> [EXERCISE PASSAGE]
——————

Posted in depression, pms with tags , , , , , on February 3, 2019 by morgueticiaatoms

Things went from bad TO EVEN WORSE with psych nurse but I’ve been so hormonal and angry, feeling like it’s a fever burning me up inside, that I have avoided writing lest it prove to be an irrational rant of so much swear words and insults towards those I view as oppressing me. 4 days I’ve been on boil, tick tock, everything making me feel so mad, so betrayed, so helpless, so hopeless, so ready to just…end it all and get the fuck out of this shit show called my life. Today…the curse arrived and with it came sudden mental clarity. I am still very irritated by it all, mind you, but for the first time in almost two weeks, it doesn’t feel like a fever coursing through my veins, burning me alive. I feel objective. I feel a sense of clarity. I still have no answers and I am still plenty pissed off with the entire debacle they have forced upon me but…I’m no longer a hormonal livewire. The relief that came with waking up to this mental clarity for the first time in 2 weeks was immense.

——————

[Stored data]
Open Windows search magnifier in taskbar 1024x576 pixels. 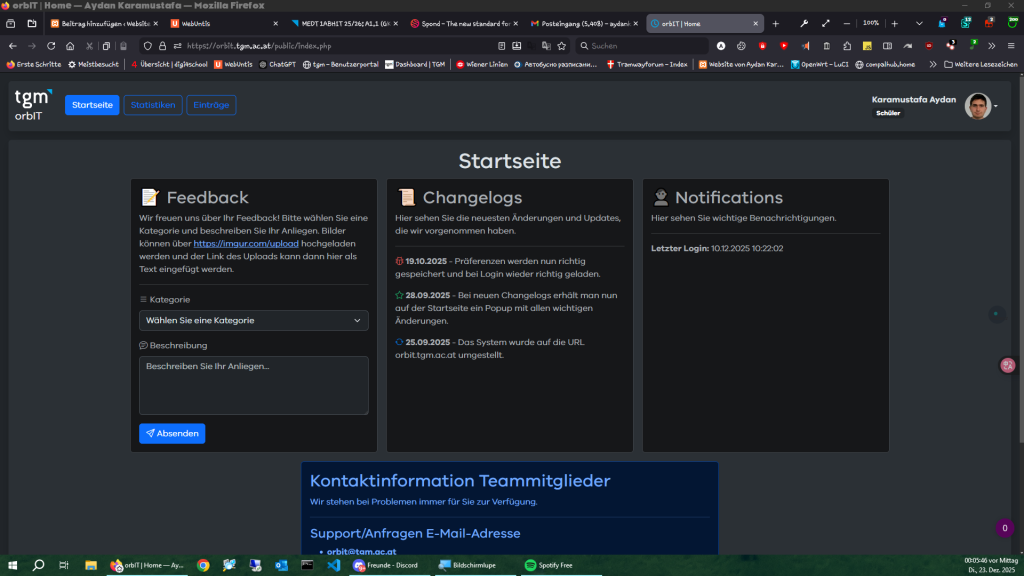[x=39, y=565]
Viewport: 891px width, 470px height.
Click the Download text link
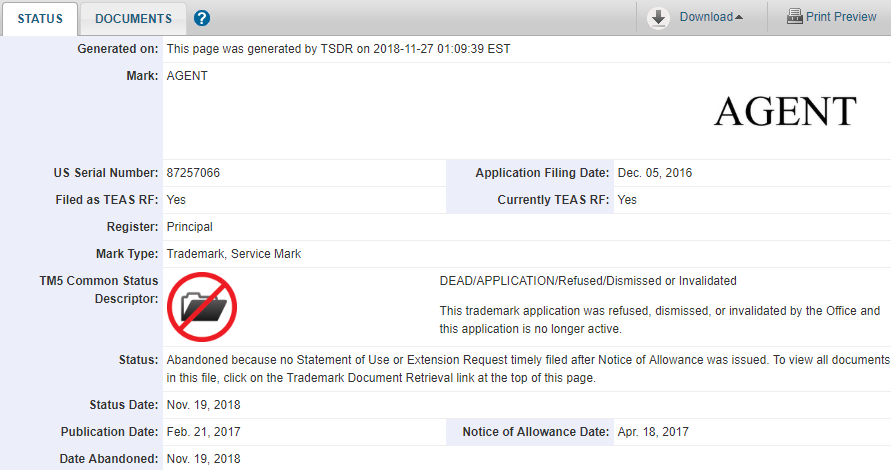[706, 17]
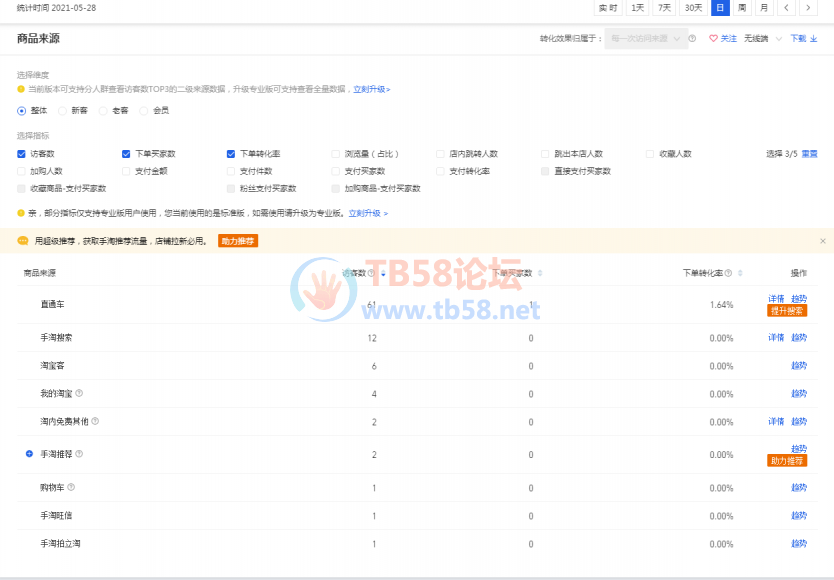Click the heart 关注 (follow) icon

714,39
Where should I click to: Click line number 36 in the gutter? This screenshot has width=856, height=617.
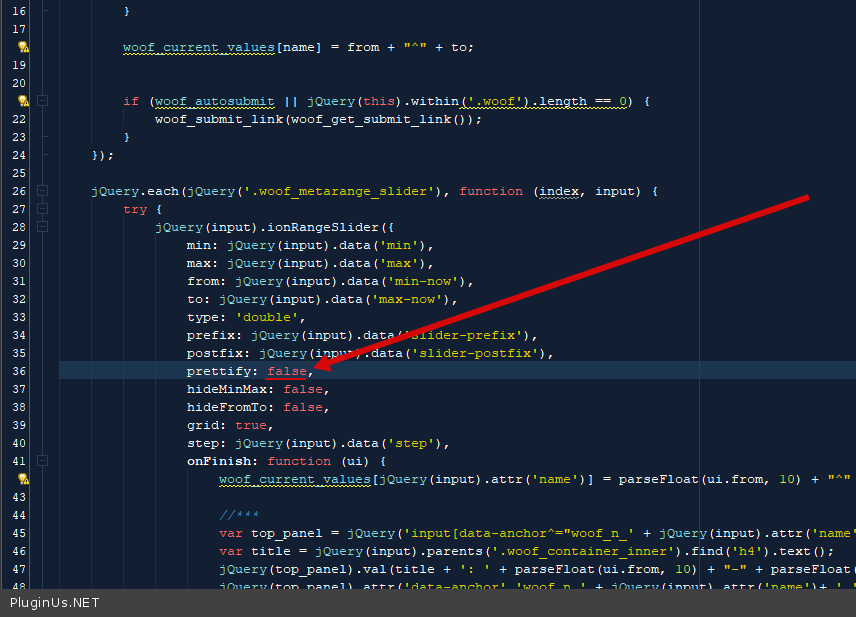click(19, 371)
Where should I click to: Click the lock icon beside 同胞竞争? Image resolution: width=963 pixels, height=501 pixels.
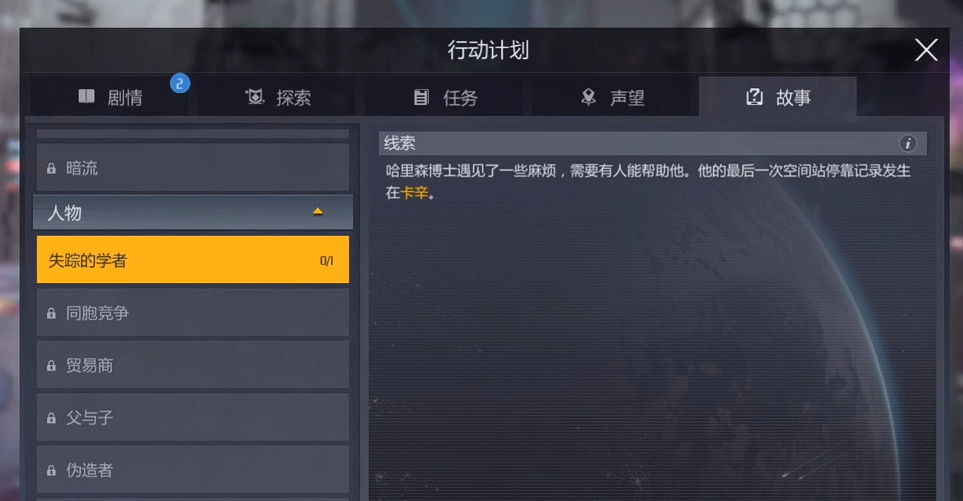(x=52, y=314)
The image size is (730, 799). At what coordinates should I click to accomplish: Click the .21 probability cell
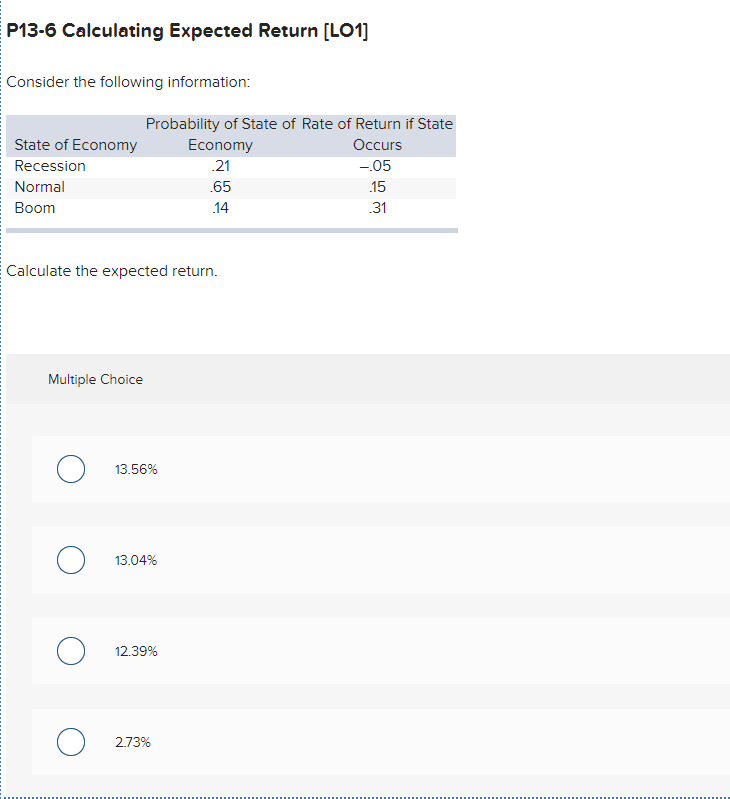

——————

> [TASK INSTRUCTIONS]
1: Please translate this sentence from the blog post above into Spanish: "The relief that came with waking up to this mental clarity for the first time in 2 weeks was immense."
2: In the blog post's sentence that begins "4 days I've been on boil," list every word that comes right after "so".

> [EXERCISE SOLUTIONS]
1: El alivio que llegó al despertar con esta claridad mental por primera vez en 2 semanas fue inmenso.

2: mad, betrayed, helpless, hopeless, ready